Ryan Van Bergen: Michigan's defensive line 'is better than any starting 4 in the country'
Melanie Maxwell I AnnArbor.com
The Michigan football team's defensive turnaround is impossible to miss -- it's becoming one of the great national stories of the year -- but coaches and players have been slow to acknowledge they had arrived.
That's not the case anymore.
Two days after defensive coordinator Greg Mattison said the unit had returned to being a Michigan defense -- the highest honor he gives a unit -- Ryan Van Bergen took it a step further Monday in regards to the defensive line.
"We think our starting four is better than any starting four in the country," the senior defensive lineman said. "That’s our opinion. You don’t have to believe it, but that’s what we think and we expect to play that way."

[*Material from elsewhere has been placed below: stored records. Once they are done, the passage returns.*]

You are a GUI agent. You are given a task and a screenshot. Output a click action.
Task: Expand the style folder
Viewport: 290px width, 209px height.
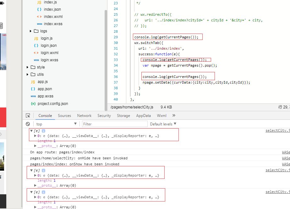point(27,67)
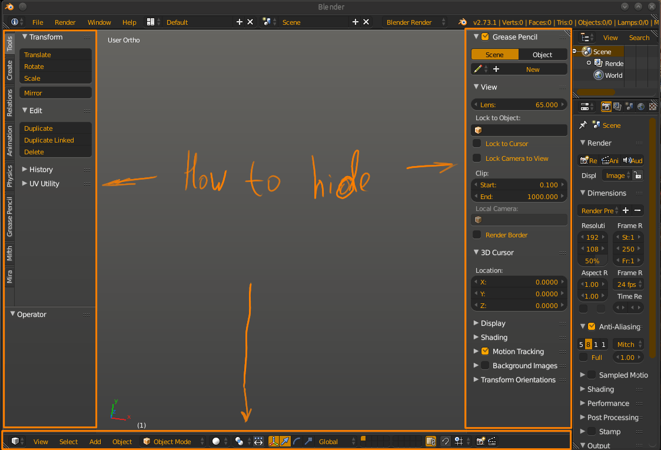The width and height of the screenshot is (661, 450).
Task: Enable Lock Camera to View
Action: point(477,158)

Against Illinois, they did.
The No. 20 Wolverines held the Illini to minus-12 yards rushing in the first half, 37 for the game and kept the Illini out of their territory until late in the third quarter. Needless to say, they also won the game 31-14.
Van Bergen finished with a career-high seven tackles and an impressive 2.5 sacks of running quarterback Nathan Scheelhaase. For those efforts, he was named the Big Ten's co-defensive player of the week on Monday with Purdue's Kawann Short.

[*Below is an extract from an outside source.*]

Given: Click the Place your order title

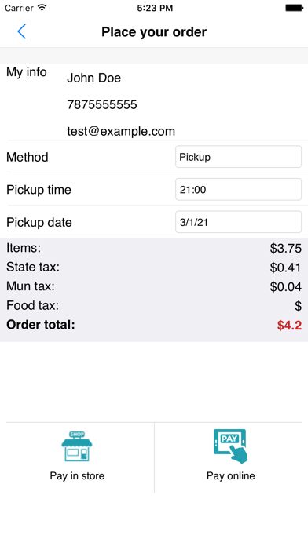Looking at the screenshot, I should click(x=154, y=31).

Fellow defensive tackle Mike Martin led Michigan with nine tackles, and the pair of interior lineman took over the game. They did so by calling an audible without their coaches' consent.

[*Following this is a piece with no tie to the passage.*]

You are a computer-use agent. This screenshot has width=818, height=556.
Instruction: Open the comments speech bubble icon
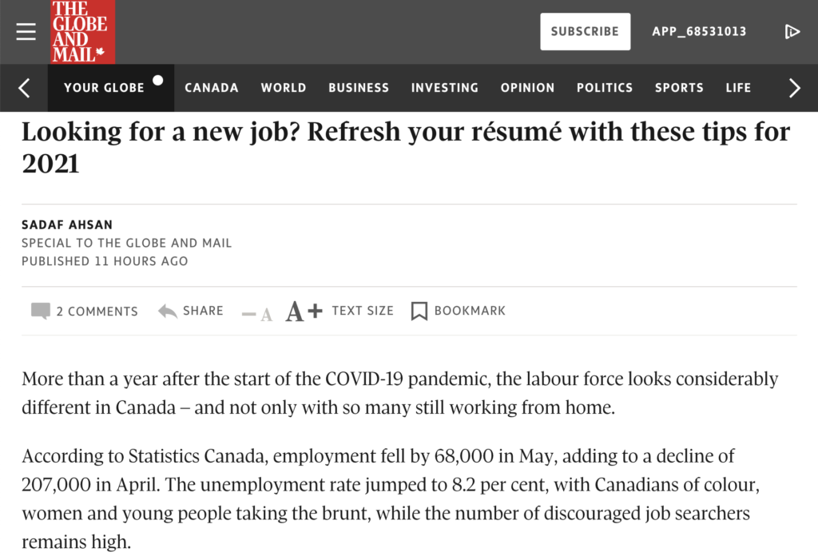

"(They) gave me some freedom to call some stunts up front that coaches wouldn’t typically do, but they trust that I’m smart enough to make the right calls," Van Bergen said. "We didn’t actually get the green light, we just started doing it. Take a risk. Why not?
"It worked the first two or three times, and the coaches were just like, ‘Call ‘em when you feel like calling ‘em.’"
That kind of improvisation exemplifies the defense's surging confidence — something that at one point never seemed possible for a group that was so humbled by their struggles the past three years.
But after allowing 35.2 points per game last year — players have acknowledged they were embarrassed by that last year — Michigan now is holding teams to 15.5 points per game, fifth best in the country.
That means the Wolverines are on pace to go from historically bad to their best defensive season since the 1997 national championship year (9.5 points allowed per game) in one season.
They are allowing 116 fewer yards per game, holding opponents to a 37-percent conversion rate on third down and have forced 23 turnovers.
Ten games into the new regime, and defensive players have gone from embarrassed to hubris.
"I’ve been with (this defense) so long, and we’ve been through so many struggles defensively, especially when it comes to rushing the ball," Van Bergen said. "So, when it comes to making that kind of statement, saying, ‘You’re not going to run the ball, you’re going to be one-dimensional,' that’s huge. It’s been a long time coming.
"We’re finally making statements that the ball won’t be run against Michigan, and it’s because of what the front seven has been doing."
That rush defense will be put to the test again this week as Michigan takes on Nebraska (Noon, ESPN). It will be the teams' first meeting since 2005, and their first ever as Big Ten rivals.
The Cornhuskers (8-2, 4-2), much like Michigan, are a running team. Quarterback Taylor Martinez is seventh in the conference in rushing and running back Rex Burkhead is third. They also run the option together.
That could test the Wolverines' perimeter defense, which has been an issue this year against teams such as Michigan State and Northwestern.
Van Bergen, though, is confident his team can handle the test.
Confidence. Van Bergen is just oozing with it these days.
"We have the potential to win 11 games," he said. "There’s no reason to be satisfied with what we’ve done so far. If we sit on what we’ve done so far, our legacy won’t be anything special.
"But if you win 10 games at Michigan, win your bowl game, you’re going to be remembered for a long time."